Page last updated at 00:22 GMT, Thursday, 26 November 2009

Six wild boar to aid the regeneration of ancient forest

Wild boar
The wild boar leaving the Highland Wildlife Park

Wild boar have been released into a forest in a bid to aid the regeneration of ancient Caledonian woodland.

Forres-based charity Trees for Life will keep the six animals in a 30.4 acre enclosure on its Dundreggan Estate in Glen Moriston, Inverness-shire.

It hopes the boar will control the spread of bracken which shades out other wild plants.

Once a native species, the mammal was hunted to extinction in the UK by the 13th Century.

The boar have been donated from the Highland Wildlife Park at Kincriag, near Kingussie, and will be introduced to an area of ancient birch wood.

Their presence is crucial to the ecological health and balance of a natural woodland
Alan Watson Featherstone
Trees for Life

Trees for Life said the plan was to build on the experience of the 2004-2007 Guisachan Wild Boar Project based on the edge of the Glen Affric National Nature Reserve.

It said that project, in which it was a partner, demonstrated the importance of wild boar in forest ecosystems.

The charity's executive director Alan Watson Featherstone said the boar will play a key role in protecting native plant species.

He added: "Wild boar are an integral part of the Caledonian Forest and their presence is crucial to the ecological health and balance of a natural woodland."

Ecologist Liz Balharry, who coordinated the Guisachan Wild Boar Project and is advising Trees for Life, said: "Wild boar are outstanding ecological engineers.

"Their return to Dundreggan will utilise the knowledge gained by my project and is exciting news for forest restoration in Scotland."

Shot by poachers

Bracken grows rapidly through underground runners called rhizomes.

Because its fronds are toxic to most animals it often spreads unchecked.

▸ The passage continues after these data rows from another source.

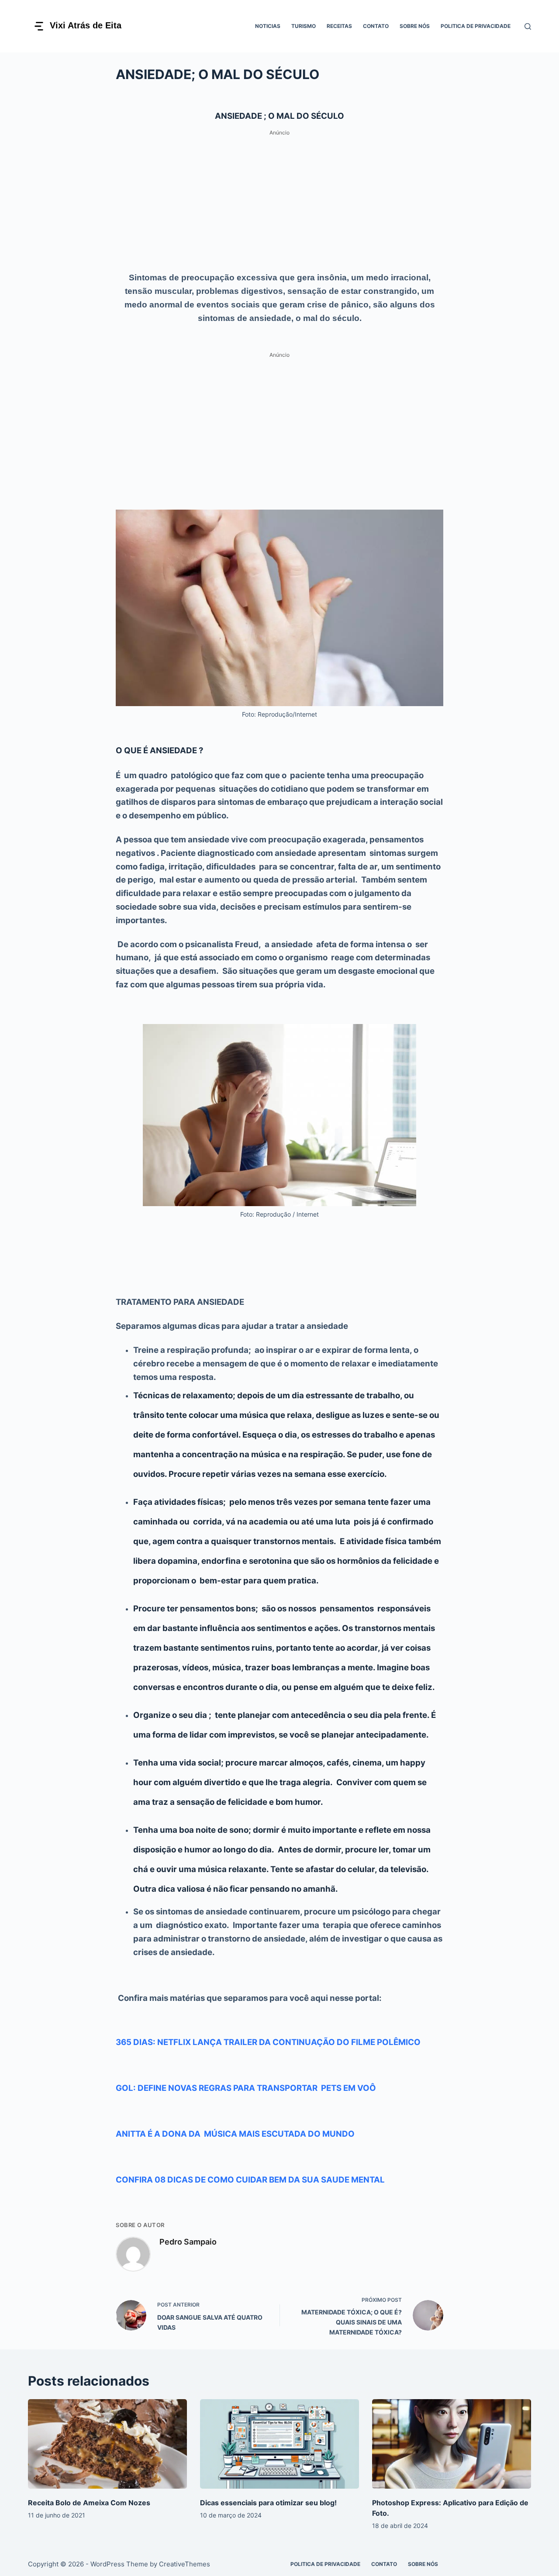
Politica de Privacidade (476, 26)
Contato (376, 26)
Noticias (267, 26)
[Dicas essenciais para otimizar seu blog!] (279, 2444)
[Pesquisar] (527, 26)
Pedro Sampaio (188, 2241)
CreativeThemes (184, 2564)
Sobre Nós (415, 26)
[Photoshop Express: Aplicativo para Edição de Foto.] (451, 2444)
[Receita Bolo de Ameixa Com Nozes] (107, 2444)
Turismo (303, 26)
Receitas (339, 26)
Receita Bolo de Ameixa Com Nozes (89, 2502)
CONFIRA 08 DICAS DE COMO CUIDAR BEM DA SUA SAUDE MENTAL (250, 2180)
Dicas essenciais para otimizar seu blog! (268, 2502)
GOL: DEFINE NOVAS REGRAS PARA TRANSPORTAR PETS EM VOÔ (246, 2088)
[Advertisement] (279, 199)
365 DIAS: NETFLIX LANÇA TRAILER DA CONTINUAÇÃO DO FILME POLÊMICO (268, 2042)
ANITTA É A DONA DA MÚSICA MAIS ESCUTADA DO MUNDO (235, 2134)
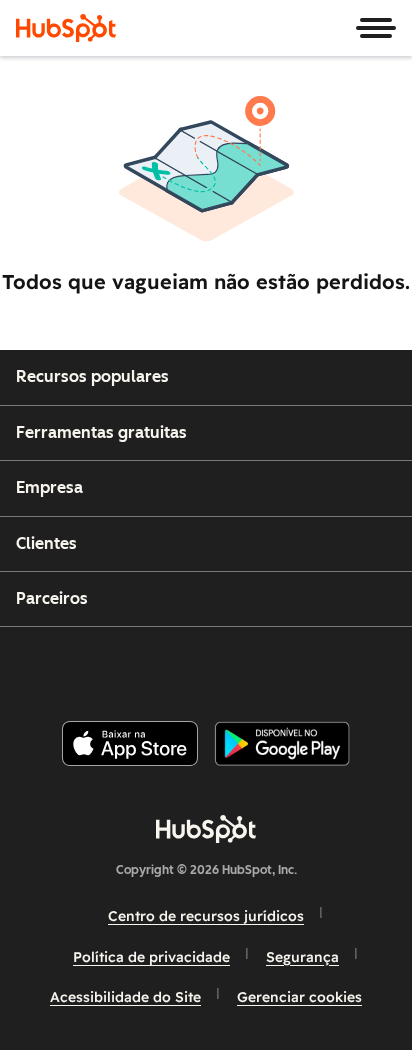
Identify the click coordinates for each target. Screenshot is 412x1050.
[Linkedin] (272, 665)
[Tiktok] (373, 665)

Boars eat both the rhizomes and fronds and, by rooting and exposing the soil, they also create an excellent seedbed for the germination of trees and other woodland plants.

Trees for Life said wild boar were shy and gentle and generally avoid humans.

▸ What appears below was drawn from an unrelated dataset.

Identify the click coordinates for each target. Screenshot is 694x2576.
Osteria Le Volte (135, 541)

It said the "fierce" reputation of the animals was largely undeserved, although it could be formidable if cornered.

The charity added that escapes of captive wild boar have occurred since the 1970s and there were free living populations in Kent, Sussex and Devon.

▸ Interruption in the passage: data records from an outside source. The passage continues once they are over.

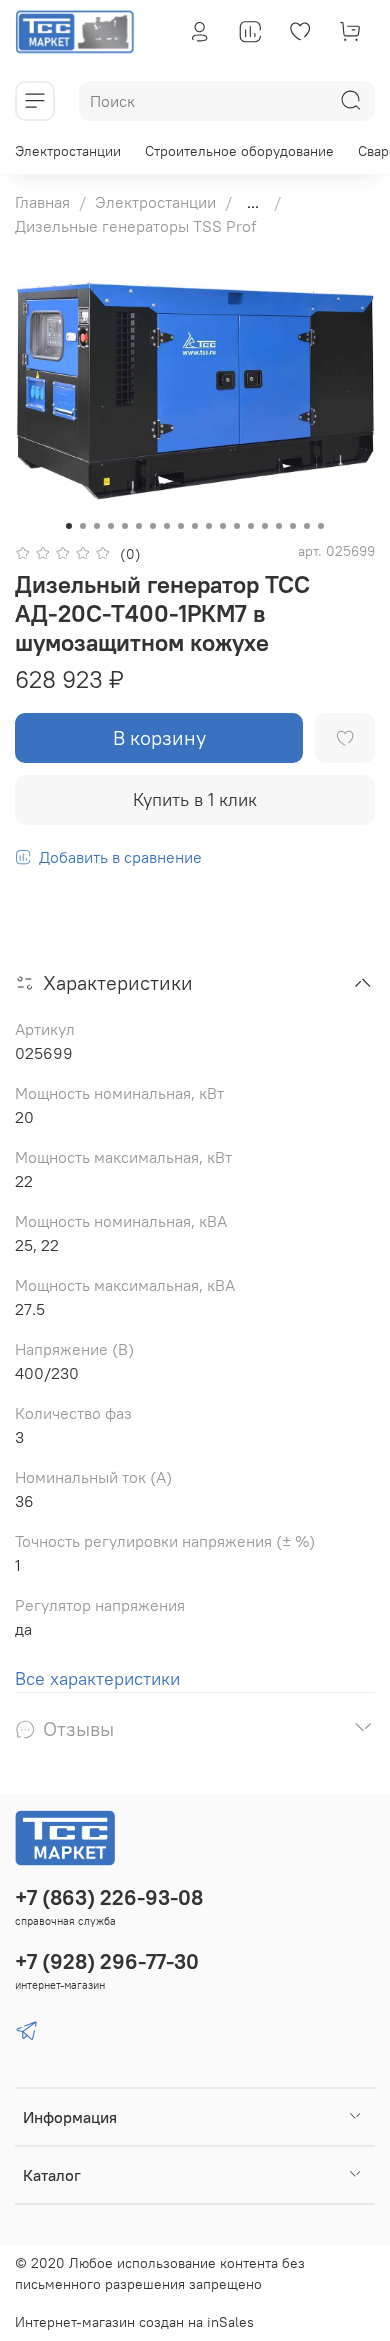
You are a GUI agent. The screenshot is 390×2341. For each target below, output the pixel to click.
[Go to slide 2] (83, 526)
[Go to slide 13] (237, 526)
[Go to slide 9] (181, 526)
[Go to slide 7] (153, 526)
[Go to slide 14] (251, 526)
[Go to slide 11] (209, 526)
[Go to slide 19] (321, 526)
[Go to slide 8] (167, 526)
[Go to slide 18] (307, 526)
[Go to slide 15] (265, 526)
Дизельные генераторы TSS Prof (135, 226)
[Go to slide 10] (195, 526)
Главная (42, 202)
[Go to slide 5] (125, 526)
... (253, 202)
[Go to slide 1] (69, 526)
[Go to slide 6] (139, 526)
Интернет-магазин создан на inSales (134, 2322)
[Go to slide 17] (293, 526)
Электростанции (68, 151)
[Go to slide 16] (279, 526)
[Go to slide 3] (97, 526)
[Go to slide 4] (111, 526)
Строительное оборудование (239, 151)
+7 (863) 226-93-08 (109, 1897)
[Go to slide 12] (223, 526)
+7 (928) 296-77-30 (107, 1961)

Earlier this year, it was reported that a study of Gloucestershire's wild boar population was being hampered by saboteurs and poachers.

Researchers from Defra's Central Science Laboratory have been catching sows and giving them contraceptives near the Forest of Dean.

The boars were trapped and tagged with a transmitting collar so they could be monitored, but researchers said tagged sows were being shot by poachers.